Diffusion models are a class of probability-based generative models. Their core idea comes from non-equilibrium thermodynamics: by defining a forward process that gradually adds noise, then learning to reverse this process to generate data.

Core Intuition

Imagine you have a clear photo and keep sprinkling sand on it (adding noise). Eventually, the photo will be completely covered by sand, becoming a pile of random grains. The training goal of diffusion models is to learn to "sweep away the sand"—given an image with any level of noise, predict and remove the noise, gradually recovering the original image.

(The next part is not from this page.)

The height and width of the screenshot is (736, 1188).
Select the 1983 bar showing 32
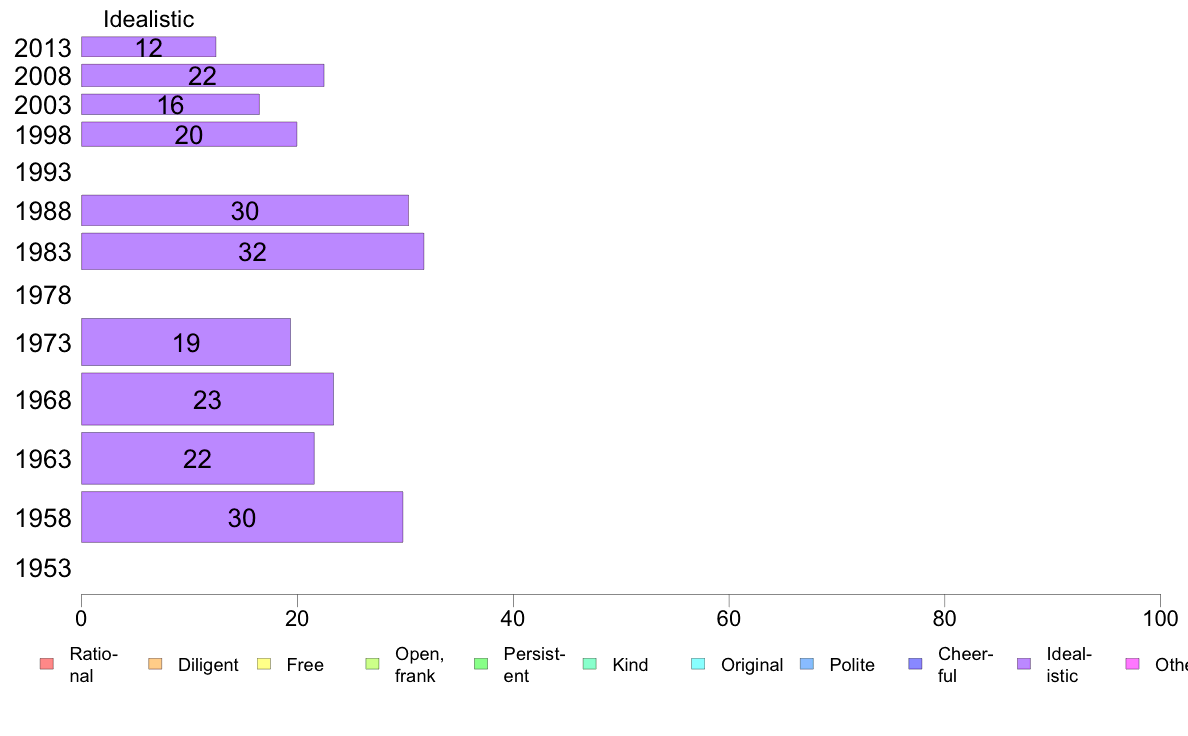tap(252, 252)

Once the model learns to denoise, generating new images becomes simple: start from pure random noise, repeatedly apply the denoising process, and eventually obtain a completely new image that has never been seen before.

Forward Diffusion Process

The forward diffusion process is a fixed Markov chain that gradually adds Gaussian noise to the data.

Mathematical Definition

Given original data x₀, the forward process is defined as a Gaussian distribution:

code

q(x_t | x_{t-1}) = N(x_t; √(1-β_t) * x_{t-1}, β_t * I)

Where β_t is a predefined noise schedule that controls how much noise is added at each step.

Noise Schedule Strategies

graph TB subgraph "Noise Schedule Comparison" Linear["Linear Schedule β from 0.0001 to 0.02"] Cosine["Cosine Schedule Smoother noise growth"] Scaled["Scaled Linear Schedule Optimized for high resolution"] end Linear --> |"Simple but average results"| Result1[Common in early research] Cosine --> |"Better generation quality"| Result2[Improved DDPM] Scaled --> |"Large image optimization"| Result3[Stable Diffusion]

Key Property: One-Step Noise Addition

An important property of diffusion models is the ability to compute x_t at any timestep directly from x₀:

code

q(x_t | x_0) = N(x_t; √(ᾱ_t) * x_0, (1-ᾱ_t) * I)

Where ᾱ_t = ∏(1-β_s), the cumulative noise coefficient.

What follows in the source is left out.